By Jonathan Stempel
(Reuters) – A U.S. judge has dismissed a proposed class action accusing Kellogg Co of defrauding consumers about the content of its Frosted Chocolate Fudge Pop-Tarts, one of several lawsuits challenging how it markets its toaster pastries.
In a Thursday decision, U.S. District Judge James Shadid in Peoria, Illinois, rejected plaintiff Roberta Reinitz’s claim that Kellogg’s labeling, including an image showing a chunk of fudge, violated federal and state consumer protection laws.
Reinitz, of Chatsworth, Illinois, said she would not have bought the Pop-Tarts or would have paid less for them had she known they contained no milk and butter, or milkfat, which she called “essential to fudge.”
But the judge said Reinitz failed to show that reasonable consumers would expect fudge to contain milkfat, or that “a chocolate-tasting fudge product made from oils and whey would mislead a reasonable consumer.”

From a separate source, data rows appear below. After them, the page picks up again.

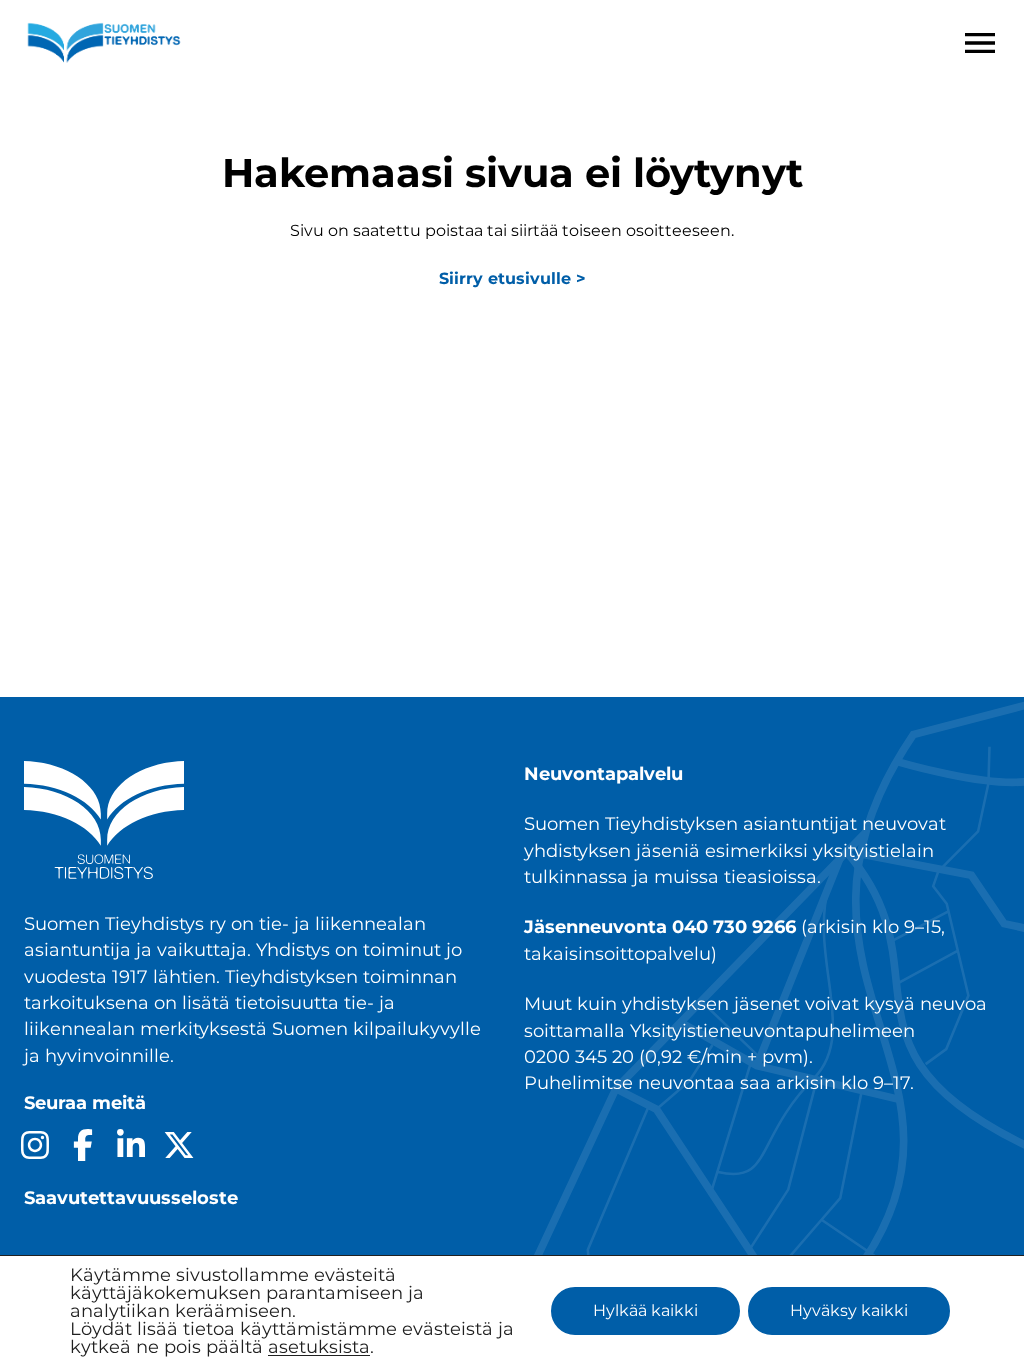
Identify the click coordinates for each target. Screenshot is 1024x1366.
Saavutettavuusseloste (131, 1197)
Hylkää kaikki (645, 1310)
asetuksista (319, 1347)
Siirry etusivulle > (512, 278)
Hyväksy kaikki (849, 1310)
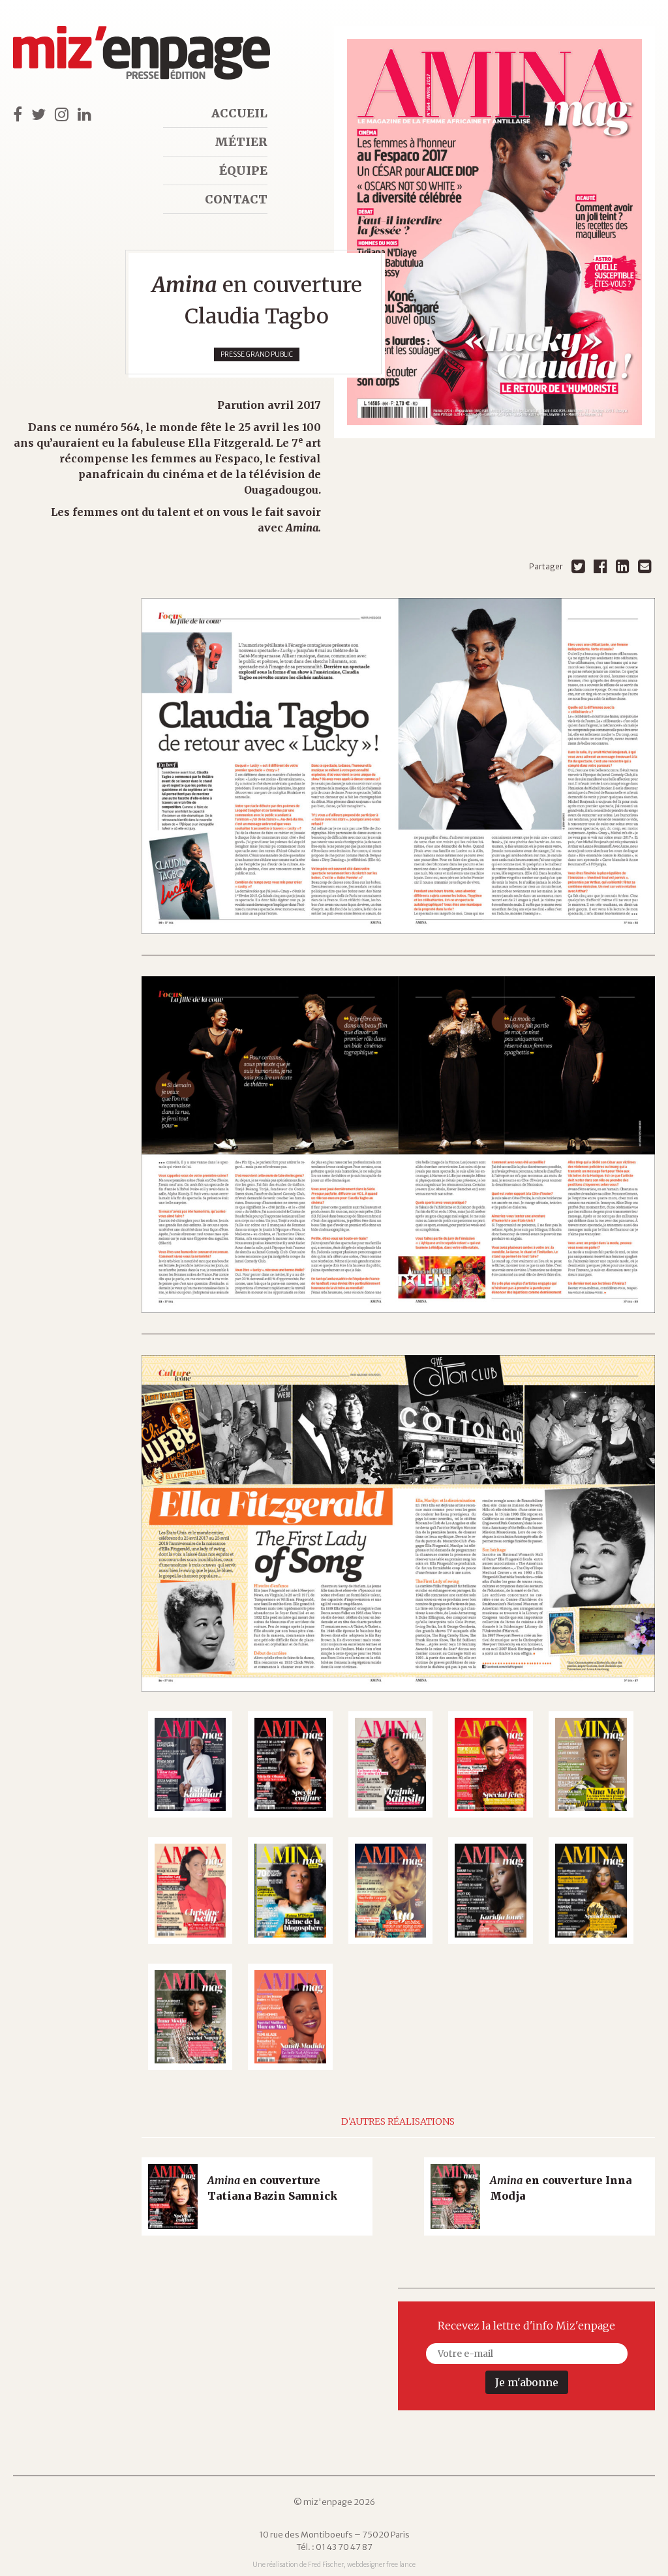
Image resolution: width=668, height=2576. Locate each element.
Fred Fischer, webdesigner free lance (362, 2564)
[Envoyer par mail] (645, 566)
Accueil (239, 113)
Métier (241, 141)
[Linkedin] (623, 566)
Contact (236, 199)
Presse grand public (256, 354)
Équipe (243, 170)
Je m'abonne (526, 2382)
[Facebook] (600, 566)
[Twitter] (578, 566)
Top (635, 2543)
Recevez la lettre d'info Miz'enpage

In seeking a dismissal, lawyers for Kellogg said milk and butter were not the “defining ingredients” of fudge.
They also said “fudge” referred to the Pop-Tarts’ flavor, and that a reasonable consumer “would interpret it to mean that the product tastes like chocolate (which it does).”
Reinitz’s lawyer Spencer Sheehan has filed many lawsuits concerning the content of various foods.
He said on Friday he is reviewing Shadid’s decision and has not decided how to proceed. Kellogg and its lawyers did not immediately respond to requests for comment.
At least three federal judges in Illinois and New York have this year dismissed lawsuits filed by Sheehan claiming that Kellogg did not use enough strawberries in its frosted or unfrosted Strawberry Pop-Tarts.
The case is Reinitz v Kellogg Sales Co, U.S. District Court, Central District of Illinois, No. 21-01239.